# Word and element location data

-=-=-

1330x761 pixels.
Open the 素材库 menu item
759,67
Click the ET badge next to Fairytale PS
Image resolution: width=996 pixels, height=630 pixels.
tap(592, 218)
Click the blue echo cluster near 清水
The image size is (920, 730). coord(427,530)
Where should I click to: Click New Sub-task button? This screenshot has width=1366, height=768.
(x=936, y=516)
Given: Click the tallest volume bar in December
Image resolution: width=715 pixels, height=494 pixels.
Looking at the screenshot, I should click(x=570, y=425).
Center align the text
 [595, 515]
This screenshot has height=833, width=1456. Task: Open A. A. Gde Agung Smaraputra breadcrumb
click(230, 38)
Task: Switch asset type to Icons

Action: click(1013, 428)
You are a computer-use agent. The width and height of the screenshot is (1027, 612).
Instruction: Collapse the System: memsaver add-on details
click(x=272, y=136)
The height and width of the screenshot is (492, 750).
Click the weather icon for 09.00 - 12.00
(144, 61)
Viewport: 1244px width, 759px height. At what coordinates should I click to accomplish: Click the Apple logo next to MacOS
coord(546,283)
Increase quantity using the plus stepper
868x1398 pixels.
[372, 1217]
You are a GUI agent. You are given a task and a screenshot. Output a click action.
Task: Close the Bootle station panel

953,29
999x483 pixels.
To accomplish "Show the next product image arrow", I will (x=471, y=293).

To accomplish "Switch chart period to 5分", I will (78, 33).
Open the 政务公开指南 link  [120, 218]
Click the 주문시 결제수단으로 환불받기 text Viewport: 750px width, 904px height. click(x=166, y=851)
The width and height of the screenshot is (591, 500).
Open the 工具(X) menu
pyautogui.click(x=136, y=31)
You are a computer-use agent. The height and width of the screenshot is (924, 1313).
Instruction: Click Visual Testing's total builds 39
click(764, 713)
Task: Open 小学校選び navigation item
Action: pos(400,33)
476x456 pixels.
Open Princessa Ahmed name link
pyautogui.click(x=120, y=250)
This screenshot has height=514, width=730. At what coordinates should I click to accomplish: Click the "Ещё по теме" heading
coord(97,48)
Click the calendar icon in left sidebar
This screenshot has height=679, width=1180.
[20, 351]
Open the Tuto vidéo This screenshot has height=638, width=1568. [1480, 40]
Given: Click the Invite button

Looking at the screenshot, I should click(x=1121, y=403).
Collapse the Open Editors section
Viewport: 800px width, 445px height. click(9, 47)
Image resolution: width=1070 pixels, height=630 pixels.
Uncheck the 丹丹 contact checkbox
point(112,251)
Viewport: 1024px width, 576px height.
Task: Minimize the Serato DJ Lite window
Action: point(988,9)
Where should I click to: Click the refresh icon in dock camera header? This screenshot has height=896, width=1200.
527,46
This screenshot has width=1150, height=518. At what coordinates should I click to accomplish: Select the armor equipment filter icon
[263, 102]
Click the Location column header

-=-=-

# Exercise details
Transcribe the listing without any changes, beginning at the line that contains "Given: Click the Invite button" and continuing through the end of the listing.

# Final answer
Given: Click the Invite button

Looking at the screenshot, I should click(x=1121, y=403).
Collapse the Open Editors section
Viewport: 800px width, 445px height. click(9, 47)
Image resolution: width=1070 pixels, height=630 pixels.
Uncheck the 丹丹 contact checkbox
point(112,251)
Viewport: 1024px width, 576px height.
Task: Minimize the Serato DJ Lite window
Action: point(988,9)
Where should I click to: Click the refresh icon in dock camera header? This screenshot has height=896, width=1200.
527,46
This screenshot has width=1150, height=518. At what coordinates should I click to accomplish: Select the armor equipment filter icon
[263, 102]
Click the Location column header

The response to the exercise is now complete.